• Excerpt:
I never worry that my careful intrusions will force a relocation. What I do believe happens is that over time the deer will adjust his behavior to account for mine. If you suspect this is happening to you, the solution is to predict again how he does it. Quite often those deer will hunt you and you become an obstacle to be avoided. You can set up to exploit that obstacle the same as any other, and you've narrowed his range at the same time. With time and experience that plan B stand will be as obvious as A was.

The place where that buck can resume his direct path travel is the plan B location. It doesn't have to be a funnel or a saddle more often it's just a strip of cover within cover that heads in the right direction. I also look for short cuts even in thin or bare areas that allow him to quickly resume his direct line of travel. Even if he only passes through there at night it's worth considering because day and night don't matter as much during the peak of the rut. My least favorite time to hunt due to it's unpredictability.

I avoided responding to this thread because 1 you already got a lot of good advice and 2 it's hard to keep it short. I'm out of time this morning so I'll stop and maybe be able to follow up later if need be.

My advice is to be aggressive whenever you can, don't be afraid to make mistakes as you gain experience and always try to understand what you are and aren't seeing. You'll see patterns that are predictable, remember the details and the locations and try to find the same detail elsewhere.

One last point that probably should have been the first; It all begins with sign. Big bucks leave big sign. Find it and get busy figuring it out.


----------



## sniper (Sep 2, 2005)

mbrewer said:


> Predictability. Older deer, in general, are homebodies. The size, shape and seasonal changes to range boundaries are the variable that is hardest to figure out. Hard enough that I don't spend a whole lot of time trying to completely sort it out. I look for his core area, the place where he has the most advantages, primarily security and water. Some food is everywhere, so he is unlikely be very near primary food sources, the does will be there. A 15 minute walk (for me) seems to be a pretty common setback distance.
> 
> Identifying primary food sources (year after year availability) in relation to preferred bedding is the quickest way to estimate range size and shape. Core areas are much smaller and easier to figure out, and only extreme sustained pressure will force them to relocate from them. Those areas have already made the grade or he wouldn't have adopted it.
> 
> ...


Best post you ever written! I comprehended every sentence without any twists, turns or metaphoric turbulence. Nice job but best of all great advice. 

Yours Truly, 
Sniper


----------



## Wild Thing (Mar 19, 2010)

• Data:

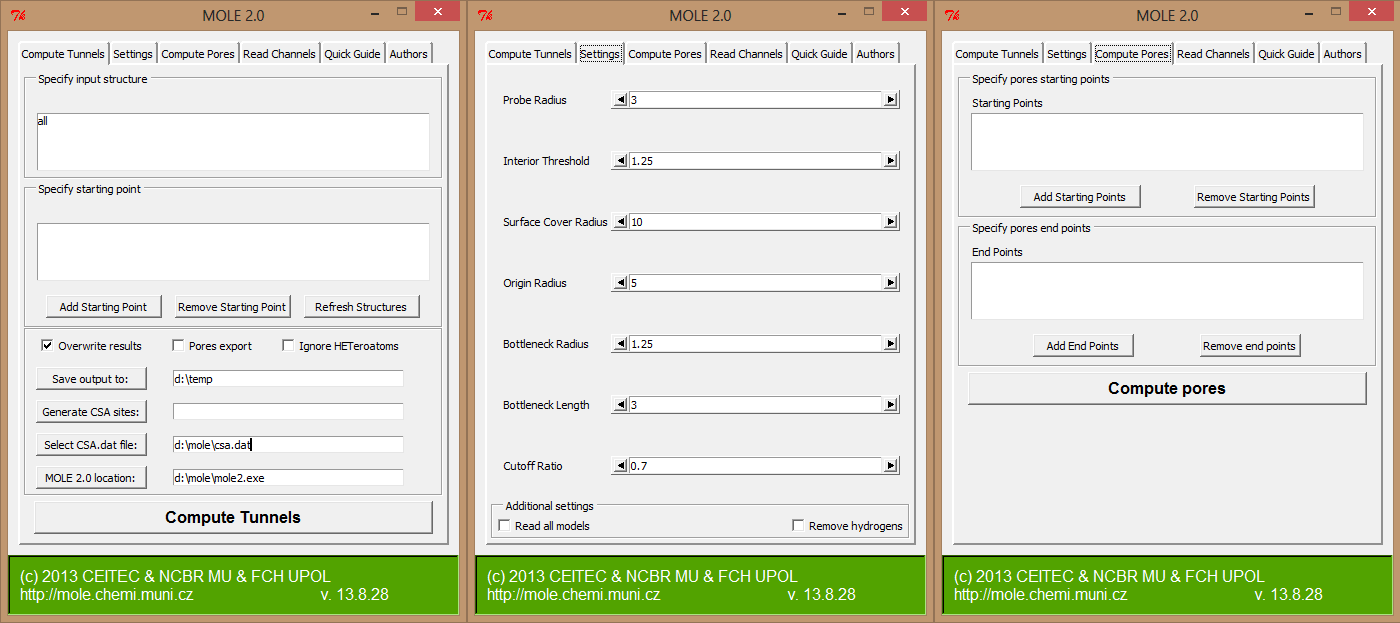Switch to the Authors tab in the Settings window
Screen dimensions: 1400x623
coord(875,54)
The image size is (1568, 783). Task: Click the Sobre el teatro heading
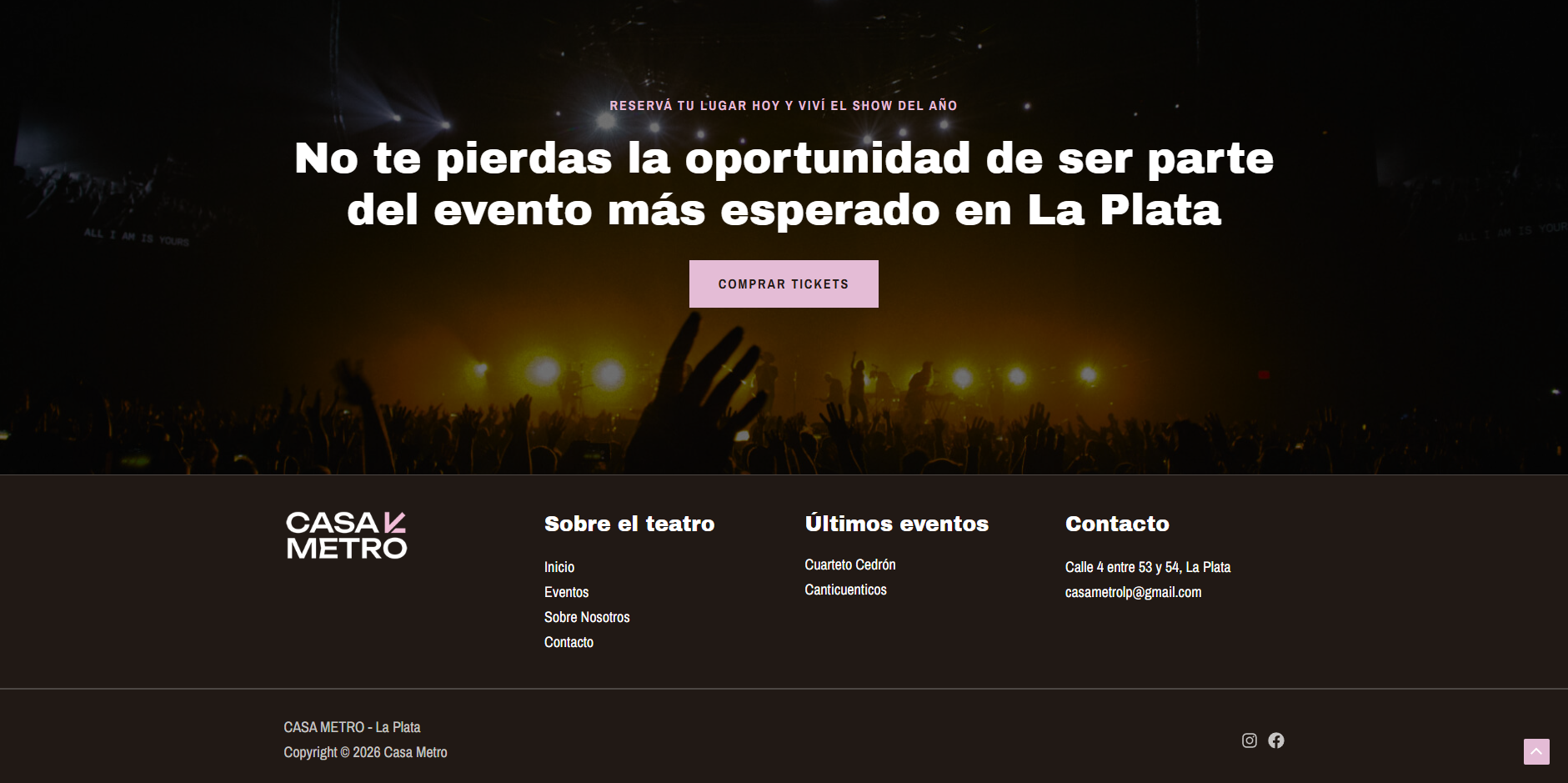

• Stated goal 1: In the deer hunting thread, give the passage from "My advice is" up to and including "figuring it out." again, replacing "sign" with "evidence" wherever it occurs.
• Stated goal 2: Summarize the deer hunting thread in two sentences.

• Final answer 1:
My advice is to be aggressive whenever you can, don't be afraid to make mistakes as you gain experience and always try to understand what you are and aren't seeing. You'll see patterns that are predictable, remember the details and the locations and try to find the same detail elsewhere.

One last point that probably should have been the first; It all begins with evidence. Big bucks leave big evidence. Find it and get busy figuring it out.

• Final answer 2: The thread advises hunters to predict how an older buck adjusts to their presence and to find a plan B location where he can resume his direct line of travel. It also says to find his core area with security and water away from primary food sources and to hunt aggressively, starting with big sign, and a reply praises the quoted post as clear, great advice.